I now avoid the place like the fucking plague. I have buried that part of me that was Notting Hill six-foot down and built a multi-lane orbital motorway over it to ensure its ugly, coke snorting head never again rises to see the cold light of day. I swerve to avoid its streets like they were offering me a copy of the Big Issue, either via the Westway, where I can roll the car window down and expectorate my distaste, or the Edgware Road.

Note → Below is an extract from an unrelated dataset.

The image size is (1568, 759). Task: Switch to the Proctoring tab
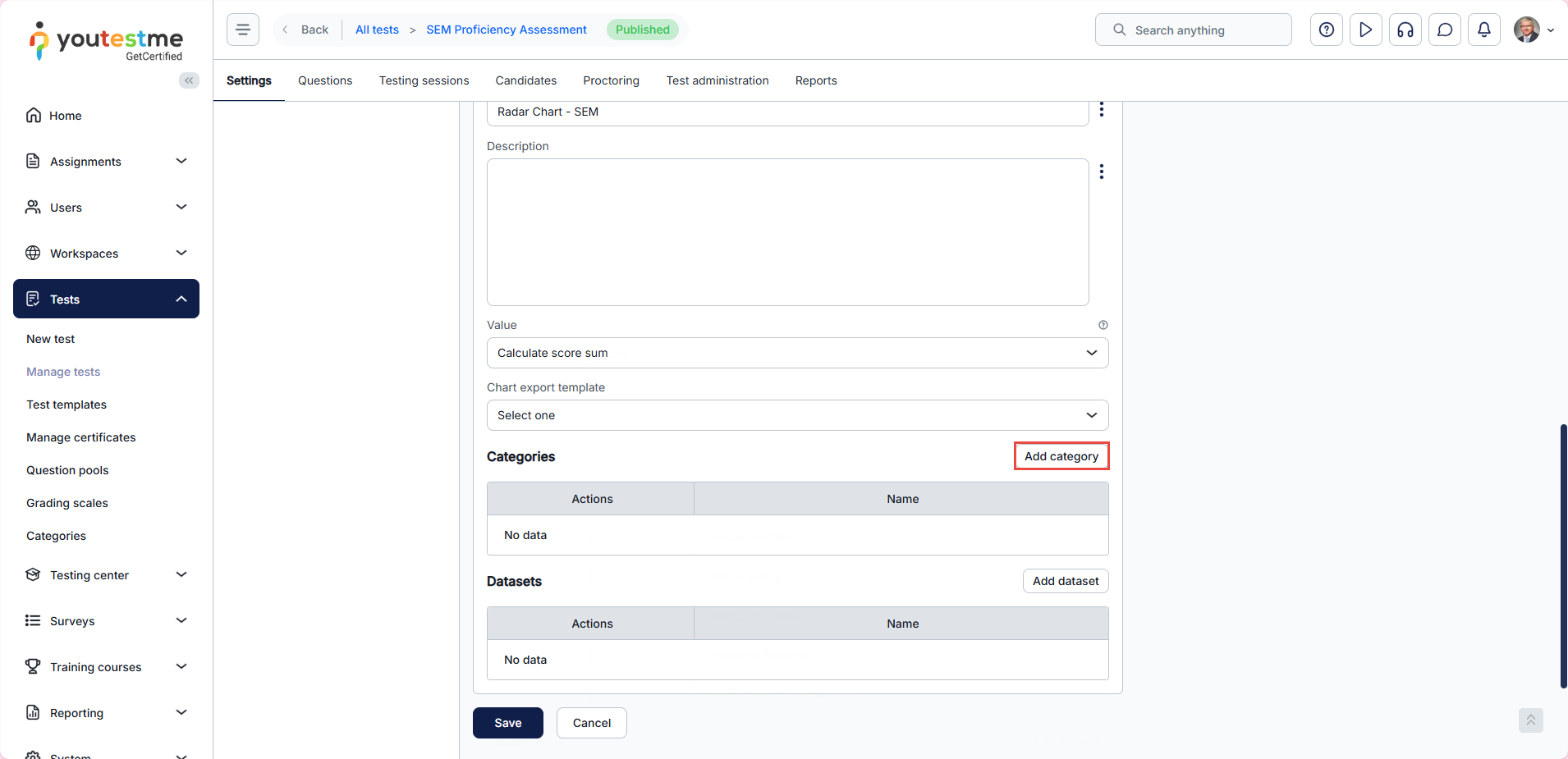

But even then I could not be free of it, because along came the biggest cock of them all, Richard Curtis, and glorified it all in Notting Hill, which along with the sentimental pig swill, Love Actually, was enough to make even John Prescott a bulimic. My repeated attempts at getting a virtual Notting Hill constructed, a street by street battlefield, in which one enters armed only with the moral stance of the IDF, and an enormous battery of lethal weapons, stalking the streets of W11, blasting coke starved whores, wannabee media types, out of work actors freelancing as waiting staff, and fat American tourists whose battle cry would be a high-pitched shrieks of thats where Julia kissed Hugh. Of course bonus points would be credited for terminating Hugh Grant, while in the act of fellatio in a parked car with a cheap whore, anyone over six-foot tall and Welsh, and the evil nemesis himself, Richard Curtis, before he has a chance to finish his next movie script, was surprisingly was never taken up by any, of the many, video games producers that I approached.

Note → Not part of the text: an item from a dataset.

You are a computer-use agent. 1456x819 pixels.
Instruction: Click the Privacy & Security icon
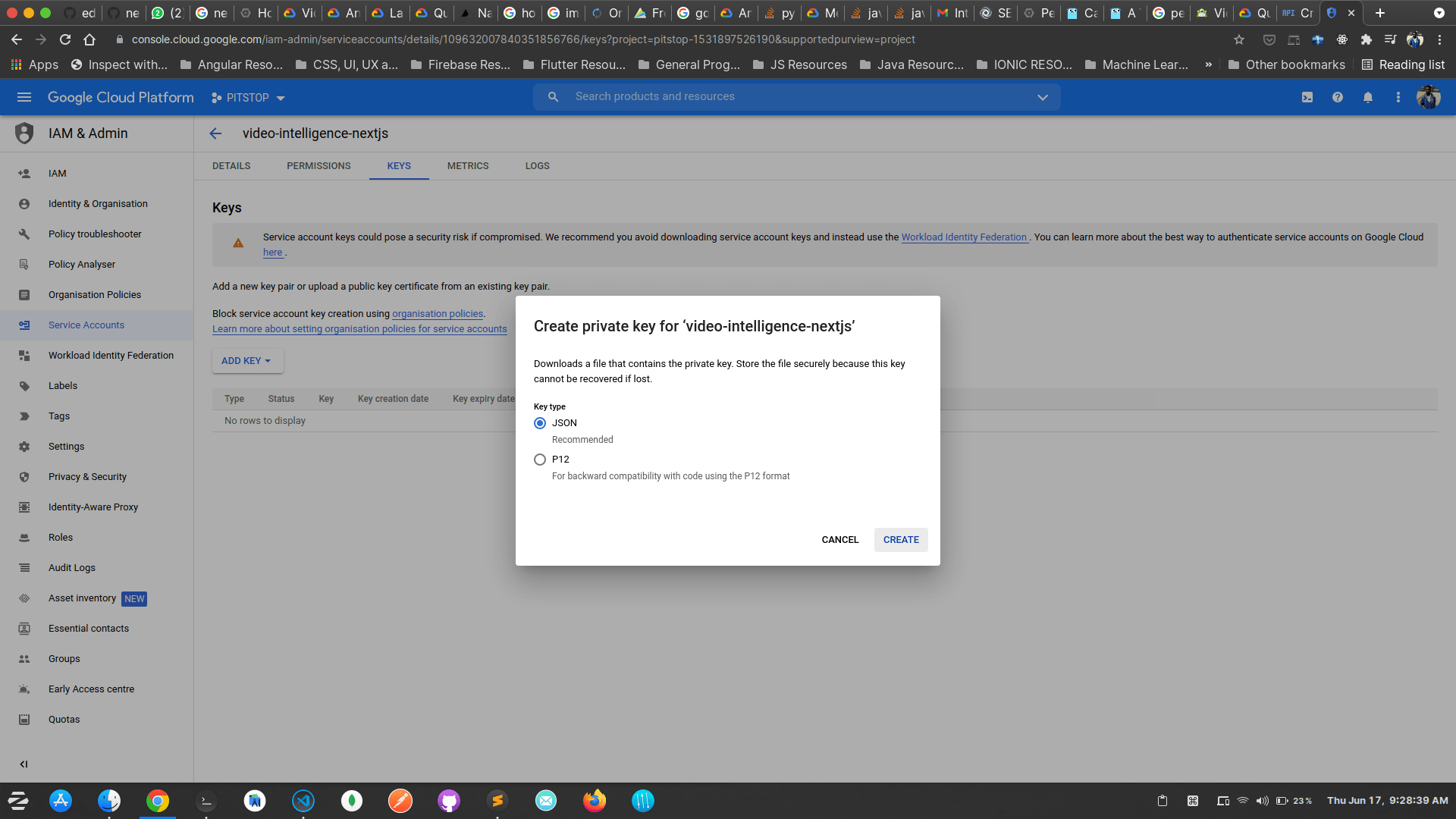click(24, 476)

So it was with a slight sense of trepidation that I returned to review the newly refurbished Commander Porterhouse and Oyster Bar on the Hereford Road. Porterhouse, incidentally, is a steak cut of beef, similar to a T-Bone, but Porterhouse steaks are cut from the rear end of the short loin and contain a much larger section of the tenderloin. That, or it’s a wry reference to Porterhouse Blue, Tom Sharpes satirical novel about the inmates of a fictional Cambridge college who overindulge to such an extent that having a stroke is so common its referred to as having a Porterhouse Blue. So, upon reflection, probably not, after all who want a restaurant associated with cerebral vascular accidents?
Apparently the concept, which these days appears as about as vital to a restaurants survival as a menu, is North American. Thankfully none of those egregious fatbags appeared to be present at the time of my visit, otherwise I would have been forced to de-holster the sawn off shotgun I carry hung from shoulder for such eventualities. A North America dining concept, what’s that then? They have table and chairs, which I’m pretty sure we exported over there, or the fact that the service is unobtrusive, the staff are helpfully and don’t act like the job is below them because they’re just killing time before being cast in the next Richard Curtis vehicle, and no one inquires whether everything is all right immediately after every mouthful.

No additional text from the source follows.